:: Text ::
## begin
Sun | May 24, 2020

Trevor E.S. Smith | Don’t lose your head, use it!

Published:Sunday | September 29, 2019 | 12:00 AM

A recent news item indicated that two brothers lost their heads – one figuratively and the other literally at the hands of his machete-wielding brother.

As I waited to share insights at a school devotion, an angry student recited the level of violence that he would inflict on whoever was found to have stolen his football boots.

Learning to manage anger is a top priority if the intolerable level of violence that plagues our society is to be curbed. Policing cannot be the sole solution. Neither is the provision of greater economic opportunities.

Conflicts are inevitable. However, we need to help people to get to the place where they do not lose their heads in a fit of anger when provoked, or when they perceive that they have been wronged.

Here are simple steps that we can use to control anger. Please apply them to your life and share with others.


One quick step towards getting back to a calm, rational state is to monitor your breathing.

A neat way to do that is to go through an inhale-hold-exhale routine. The numbers you use can vary, but it is important that you count. For example, inhale for the count of four. Hold your breath for the count of eight, and exhale to the count of four. Repeat until you sense the restoration of a sense of calm and that you are in control of your emotions.


If you are a believer, praying at the onset of anger is a powerful mechanism for ensuring that you do not say or do things that you will regret.

Seek divine guidance and release from any temptation that might have taken hold of you in your fit of anger.
## end
:: Work to do ::
**a.** In the anger column, substitute "school shoes" for "football boots" and give everything from "A recent news" down to "his football boots." again.
**b.** Does each statement agree with the anger column? Answer yes or no, and quote the words that decide it.
(i) Policing alone can solve the problem of violence.
(ii) In the breathing example, you hold your breath for a count of eight.
(iii) Conflicts can be avoided entirely.
**c.** Turn the paragraph of the anger column that begins "A neat way to do that" into a short list that keeps its main facts.

:: Given material ::
## begin
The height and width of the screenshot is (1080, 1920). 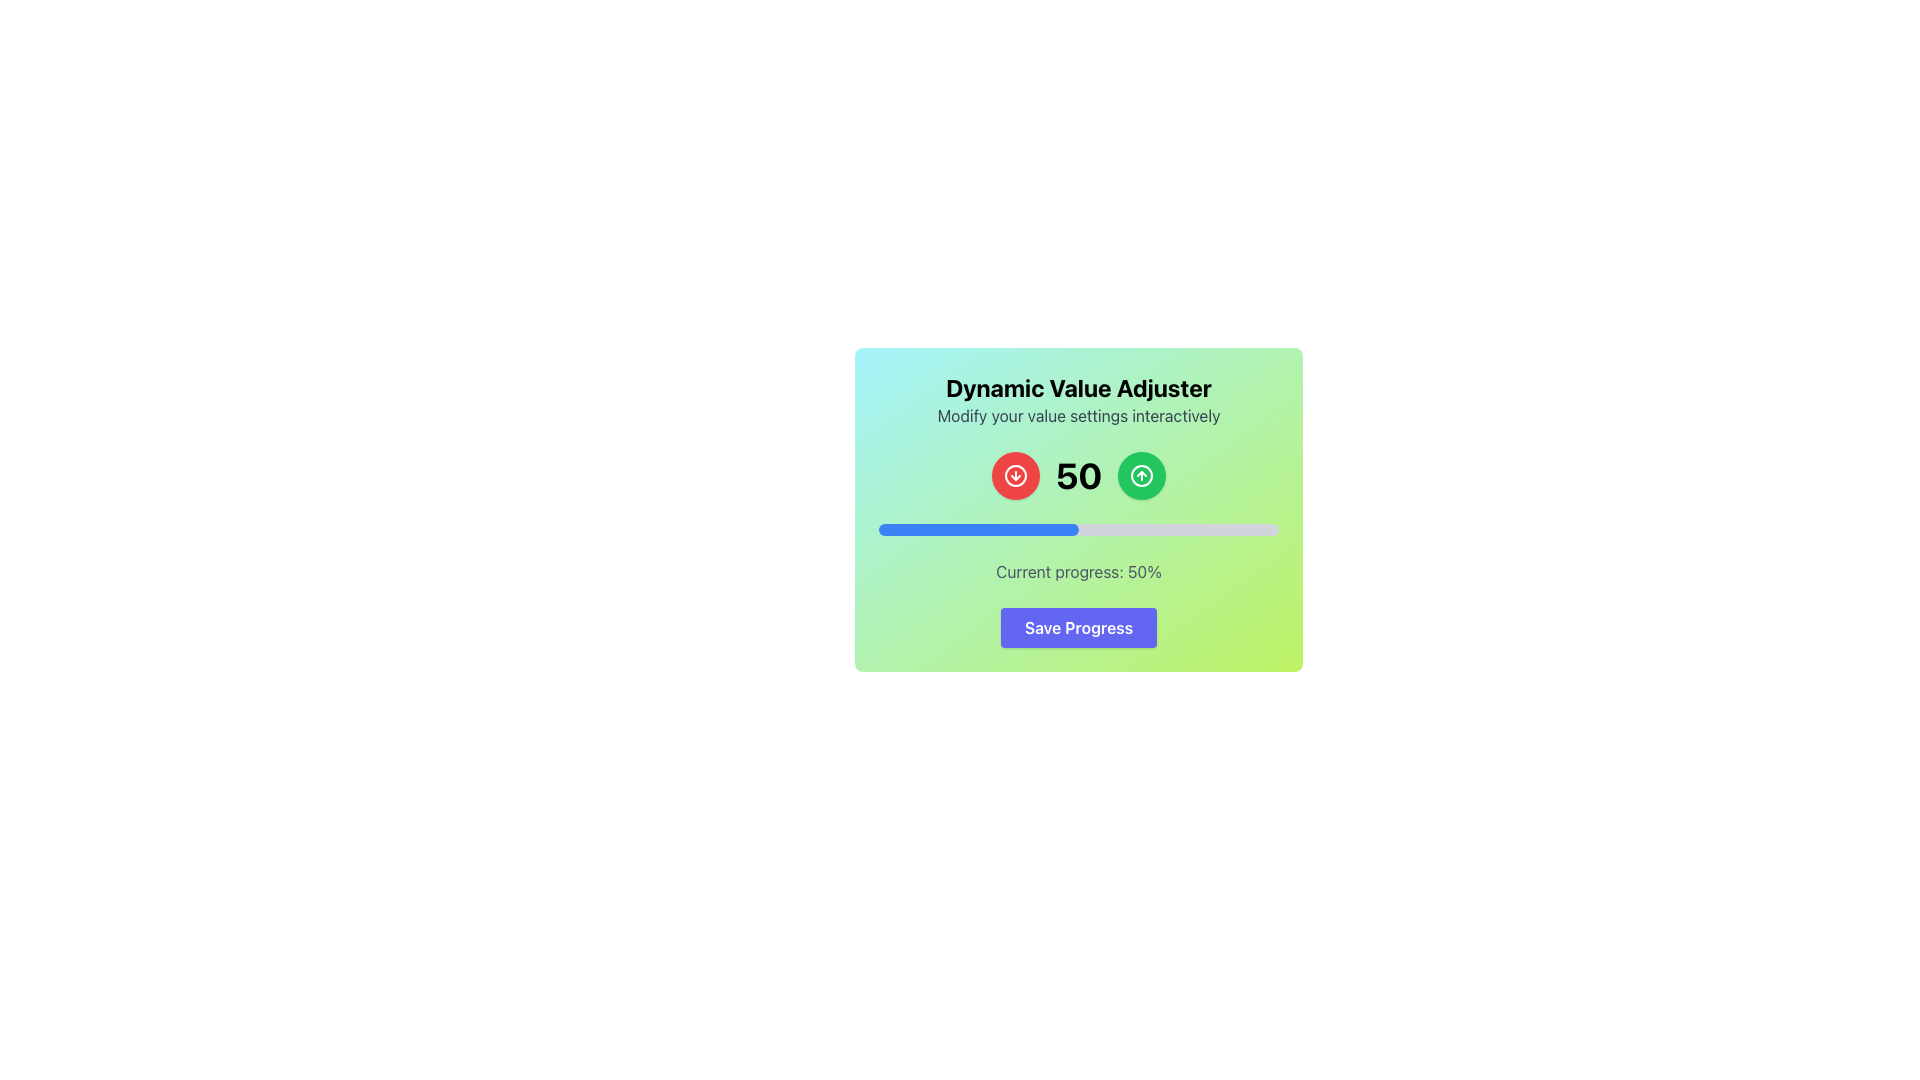 What do you see at coordinates (1078, 400) in the screenshot?
I see `text displayed in the Text Display Component which shows 'Dynamic Value Adjuster' and 'Modify your value settings interactively'` at bounding box center [1078, 400].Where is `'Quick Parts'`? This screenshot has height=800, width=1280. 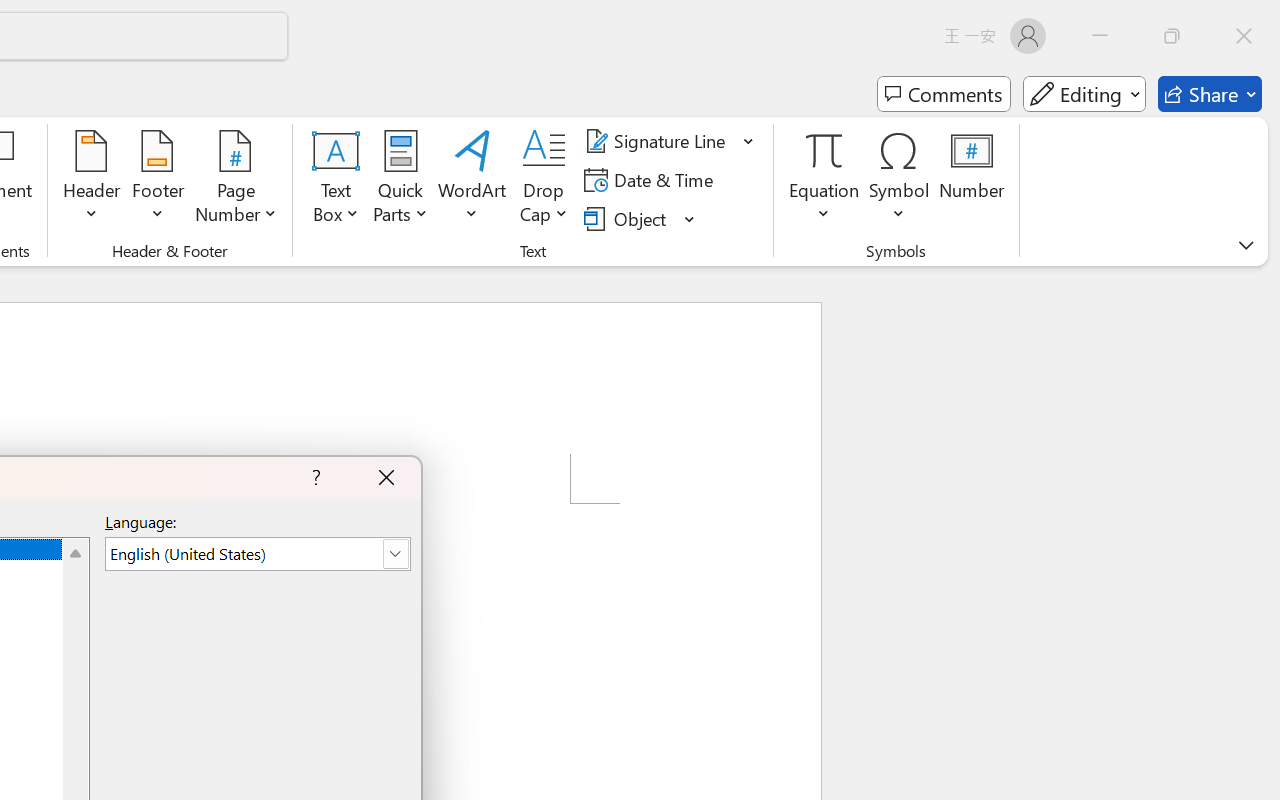
'Quick Parts' is located at coordinates (400, 179).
## end
:: Task-by-task solutions ::
**a.**
A recent news item indicated that two brothers lost their heads – one figuratively and the other literally at the hands of his machete-wielding brother.

As I waited to share insights at a school devotion, an angry student recited the level of violence that he would inflict on whoever was found to have stolen his school shoes.

**b.**
(i) No: "Policing cannot be the sole solution."
(ii) Yes: "Hold your breath for the count of eight"
(iii) No: "Conflicts are inevitable."

**c.**
- Use an inhale-hold-exhale routine. The numbers can vary, but you should count.
- Example: inhale for a count of four, hold for eight, and exhale for four.
- Repeat until you feel calm again and in control of your emotions.